Stored data
+++

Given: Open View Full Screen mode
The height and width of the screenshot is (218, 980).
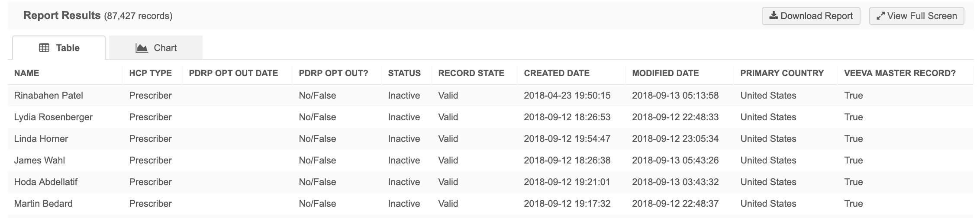Looking at the screenshot, I should [x=916, y=16].
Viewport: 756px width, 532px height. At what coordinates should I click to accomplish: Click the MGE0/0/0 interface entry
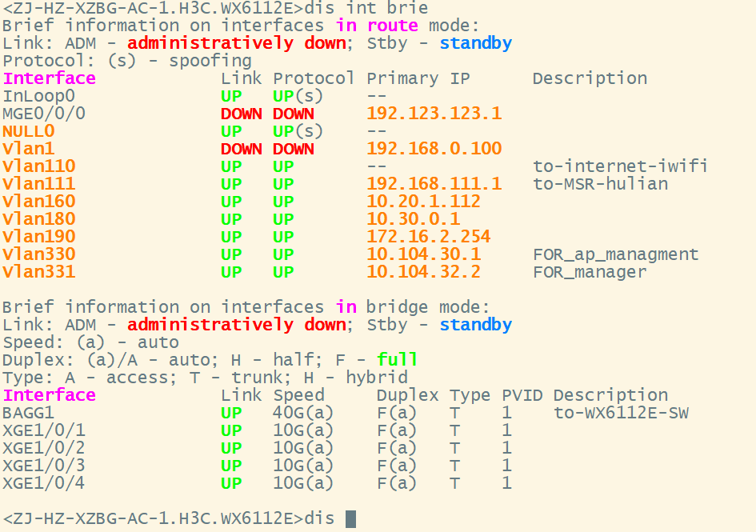(x=44, y=114)
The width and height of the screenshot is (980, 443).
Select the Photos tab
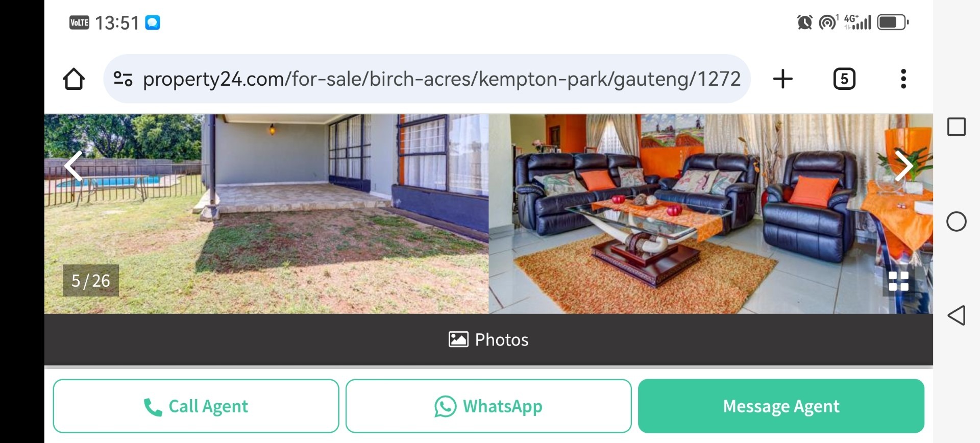(488, 340)
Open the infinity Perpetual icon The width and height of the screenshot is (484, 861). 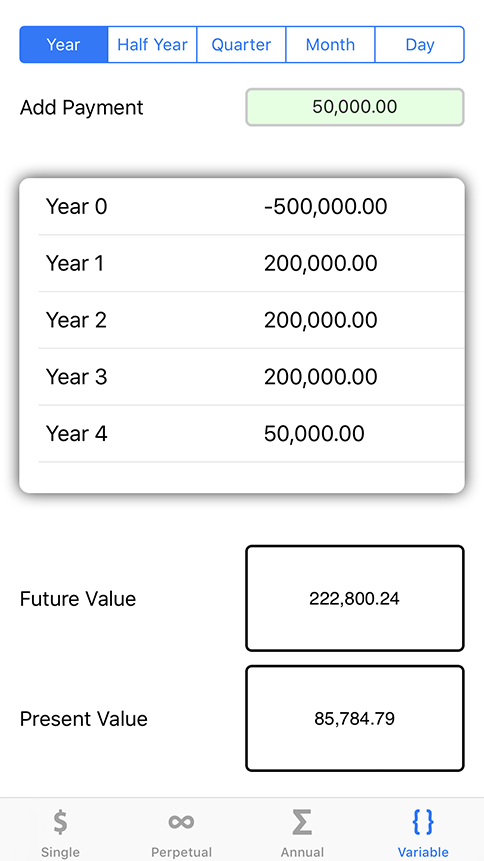click(x=181, y=822)
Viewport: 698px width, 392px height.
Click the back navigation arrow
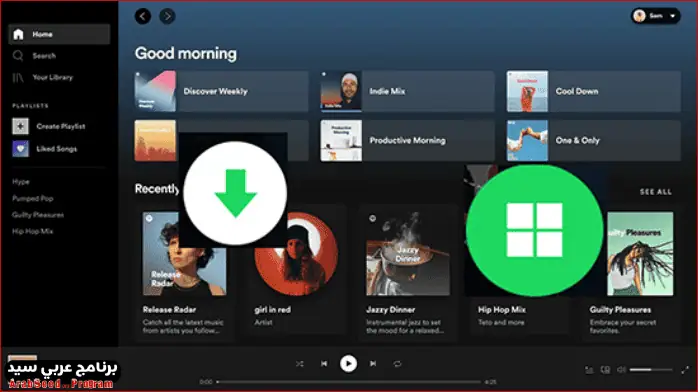coord(143,16)

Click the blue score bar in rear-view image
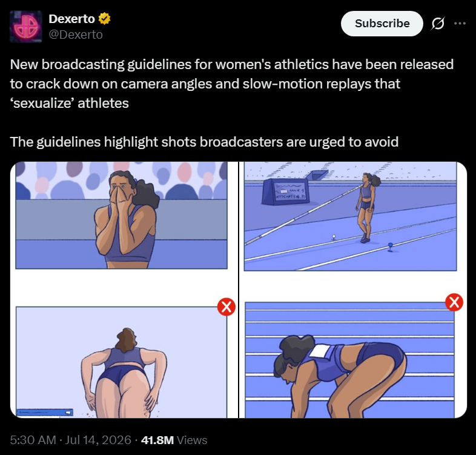[x=45, y=412]
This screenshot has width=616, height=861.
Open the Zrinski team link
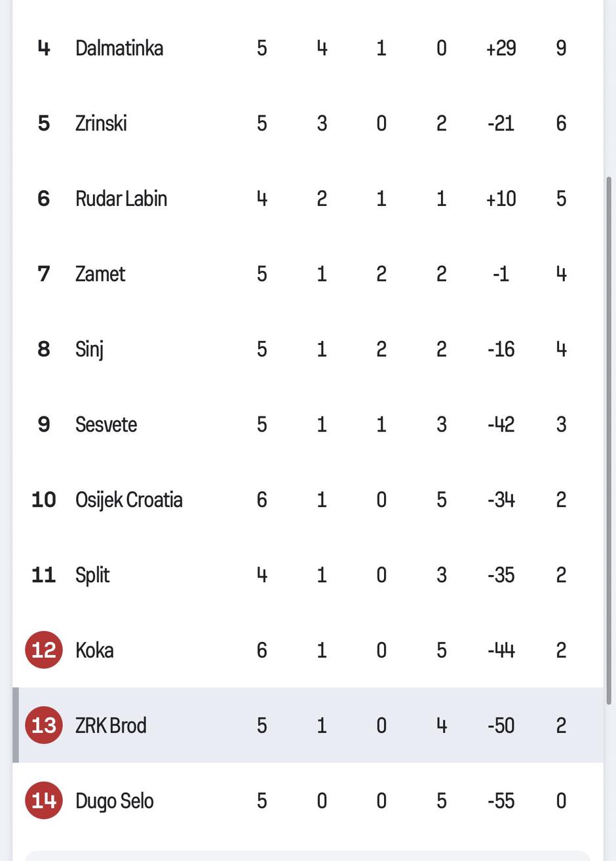tap(101, 123)
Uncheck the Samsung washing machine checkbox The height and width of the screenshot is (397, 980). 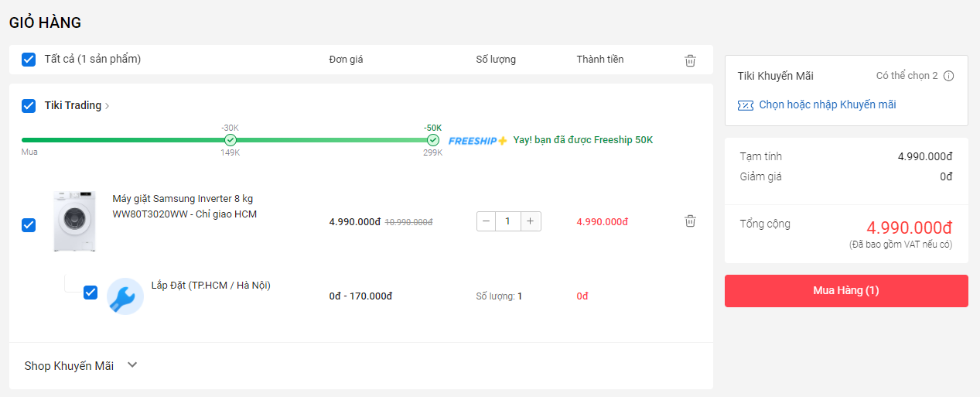(x=29, y=225)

+++

[ABOUT THIS TASK]
Copy word for word each line of the data above, from the first through the one containing "The width and height of the screenshot is (980, 443).", and include no pictures.

[RESULT FOR THIS EXERCISE]
Given: Open View Full Screen mode
The height and width of the screenshot is (218, 980).
Looking at the screenshot, I should [x=916, y=16].
Viewport: 756px width, 532px height. At what coordinates should I click to accomplish: Click the MGE0/0/0 interface entry
(x=44, y=114)
The width and height of the screenshot is (980, 443).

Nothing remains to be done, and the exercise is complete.